Un album de sorti en chez .

7

Ici, on y connaît que dalle à la vénerie, on connaît les sons de Deerhunter et cela suffit largement à égayer nos mornes weekends hivernaux.

Toujours aussi loufoque et créatif, Deerhunter nous avait enchanté avec son sixième album en octobre de cette année glauque que nous nous escrimons tous à oublier. Nous n’étions bien entendu pas passés à côté parce que, voyez-vous, la team de Bradford Cox condense pour nous tout ce qui nous émoustille dans la musique indépendante : exotisme et inventivité.

Autant “Monomania”, le précédent LP, nous avait laissé un goût une paille fade voire pas agréable, autant ce “Fading Frontier” n’en finit pas de charmer nos sableuses. Ce disque est né en 2014 après un accident de voiture dont Bradford est sorti sévèrement blessé mais qui selon ses dires a libéré son énergie créatrice :  nous ne pouvons qu’acquiescer.

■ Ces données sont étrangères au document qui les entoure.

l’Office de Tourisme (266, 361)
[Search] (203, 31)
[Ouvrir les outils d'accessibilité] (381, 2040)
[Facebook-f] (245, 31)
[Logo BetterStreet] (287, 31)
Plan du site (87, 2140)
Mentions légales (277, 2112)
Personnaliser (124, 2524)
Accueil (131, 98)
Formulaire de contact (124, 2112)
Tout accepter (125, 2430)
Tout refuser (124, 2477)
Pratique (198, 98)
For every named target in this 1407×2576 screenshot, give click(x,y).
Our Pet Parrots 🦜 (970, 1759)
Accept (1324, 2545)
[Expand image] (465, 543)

Attention toutefois, si vous n’êtes pas familier des américains, votre rencontre avec cet album sera un peu problématique, la bête n’est pas facile à dompter, il vous faudra patience et persévérance pour en apprécier un à un les 9 titres.

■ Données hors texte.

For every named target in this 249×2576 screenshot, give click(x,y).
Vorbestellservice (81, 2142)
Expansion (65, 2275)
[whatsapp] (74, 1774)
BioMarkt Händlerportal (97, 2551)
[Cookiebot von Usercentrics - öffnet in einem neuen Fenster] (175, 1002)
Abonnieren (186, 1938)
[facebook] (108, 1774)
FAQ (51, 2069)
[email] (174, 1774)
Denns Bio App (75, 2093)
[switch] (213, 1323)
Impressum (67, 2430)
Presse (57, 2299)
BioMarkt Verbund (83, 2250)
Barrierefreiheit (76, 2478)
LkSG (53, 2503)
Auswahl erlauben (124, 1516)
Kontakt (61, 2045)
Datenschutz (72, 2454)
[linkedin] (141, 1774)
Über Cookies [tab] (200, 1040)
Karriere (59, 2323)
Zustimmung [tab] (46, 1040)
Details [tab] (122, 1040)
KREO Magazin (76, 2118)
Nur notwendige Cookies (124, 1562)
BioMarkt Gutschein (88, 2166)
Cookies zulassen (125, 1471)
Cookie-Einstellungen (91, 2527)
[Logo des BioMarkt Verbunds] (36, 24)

Quand vous aurez bien fini de l’apprivoiser, invitez des novices et mettez ce “Fading Frontier” en arrière plan sonore d’une soirée où les vins capiteux auront fini de sensibiliser les plus stoïques, vous ne tarderez pas à être interrogé : “C’est bien ton truc qui passe là, c’est quoi ?”

All The Same, vous embarquera dès l’incipit avec son mellotron, ses fulgurantes percussions éclectiques et la voix lascive du chanteur/leader escogriffe. Vous passerez de morceaux vaporeux (Living My life, Take Care, Ad Astra) à des titres électrisants de nature à se faire trémousser les popotins des plus timorés (le définitivement pimpant Snake Skin avec sa crécelle de crotale) et vous serez rapidement happé par Breaker, son tempo enlevé et son gimmick à 6 cordes qui pour le coup vous emballera dès la première écoute.

Vous l’avez compris, n’hésitez pas, foncez parce que Bradford nous met en garde avec Carrion

“In the midnight hour
I will lose my power
I will dig my hole
I will become a mole”

Et pour finir, ne vous contentez pas d’apprécier les sonorités…regardez cette belle couverture, il s’agit d’une photographie du projet “Zuma” signée de l’artiste contemporain John Divola.